However, the world's largest auto market will lose some momentum in the coming months, after the government stripped away most of its incentives at the start of the year, industry observers said.
"Dealerships across the country were crowded in December as people sought to take advantage of government incentives before their expiration. Many were actually paying the money upfront and waiting for months to get their cars," said Boni Sa, an analyst with IHS Automotive.
"The Chinese lunar new year also bolstered demand for big-ticket items, but the following months could be challenging for automakers."
Many Chinese typically go on a spending spree ahead of the week-long Spring Festival holiday, which ran from Feb 2 to Feb 8 this year.
However, the holiday binge for autos actually started in December as many consumers rushed to showrooms to take advantage of Beijing's tax incentives for small cars that expired at the end of 2010.
A raft of stimulus measures introduced at the beginning of 2009 helped China surpass the United States as the world's top auto market in that year. Some of those measures included subsidies to farmers who traded in old and gas-guzzling vehicles for more fuel-efficient models.
Now that the incentives have been stripped away, industry observers say demand for small cars, which accounted for roughly 60 percent of the country's passenger car sales, will decline, biting into the overall volume.
BYD Co Ltd, backed by the US billionaire Warren Buffett, has already slashed prices of five models by up to 20 percent, a move which might trigger a price war in the lower-end segment, analysts say.
Still, the market is projected to grow by between 10 and 15 percent for the full year as first-time buyers are now turning to bigger and pricier models instead.
General Motors Co, for example, saw a 50.3 percent jump in sales of its mid-sized Buick models in January, more than double the annual growth rate in 2010.

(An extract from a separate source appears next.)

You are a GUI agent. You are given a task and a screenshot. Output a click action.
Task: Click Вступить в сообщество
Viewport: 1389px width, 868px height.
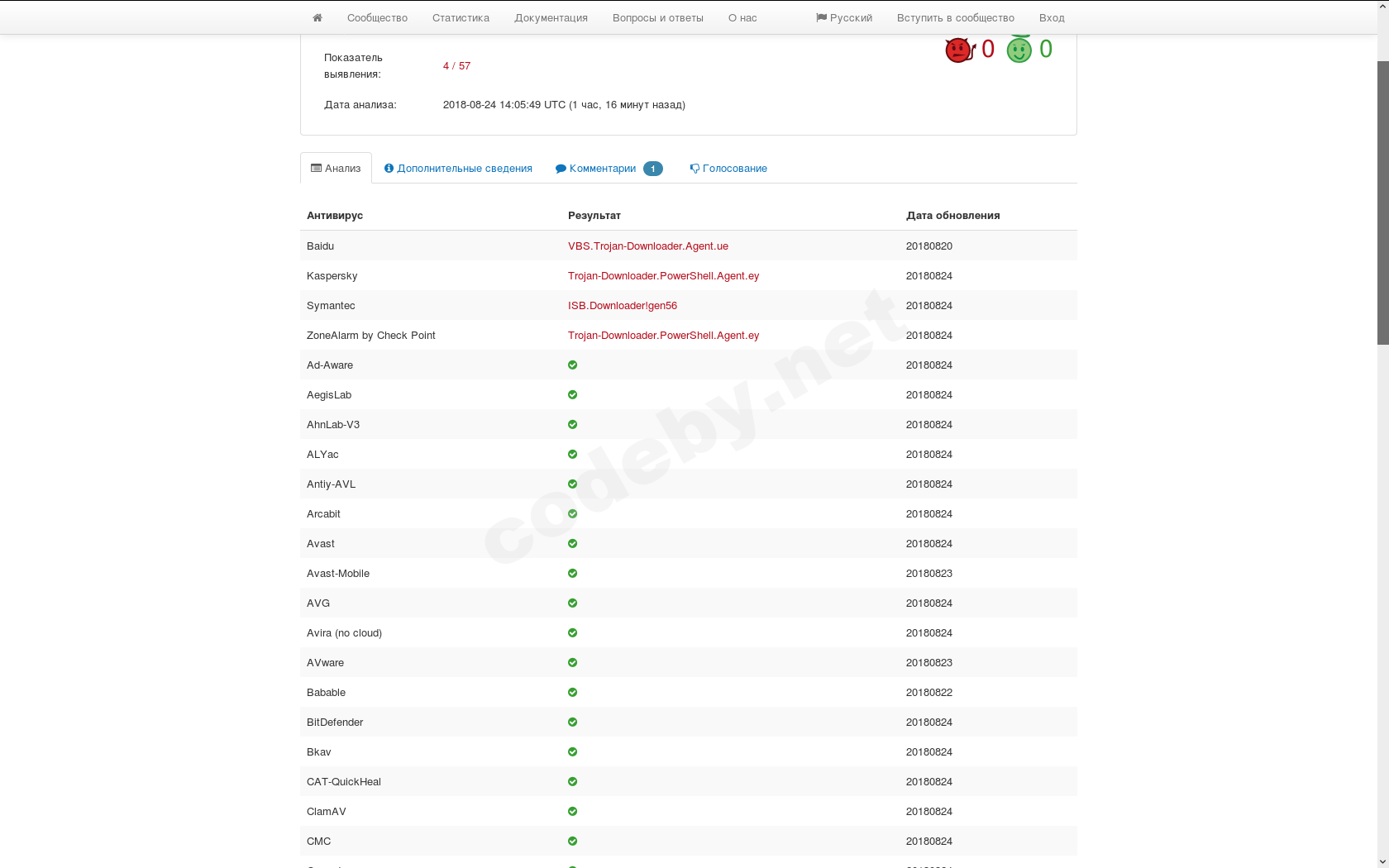pyautogui.click(x=956, y=17)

Ford Motor Co moved 19,734 units of its Focus model, a monthly record.
A total of 1.53 million sedans, sports-utility vehicles and multi-purpose vehicles were sold in January nationwide, the China Association of Automobile Manufacturers said on Friday.
That compared with 1.3 million wholesale car sales in December, a rise of 18.6 percent from a year earlier, according to official data.
In Beijing's first public lottery for new car registration last month, only 17,600 out of a pool of 187,420 applicants won the right to buy a car.
"The effect is limited on China's overall car sales as Beijing makes up less than 5 percent of the national tally. But we don't know how many other cities will follow suit and what steps they will take," said Sheng Ye, associate research director at the industry consultancy, Ipsos' China.
"If all major cities also come out aggressively, automakers will certainly feel the pain."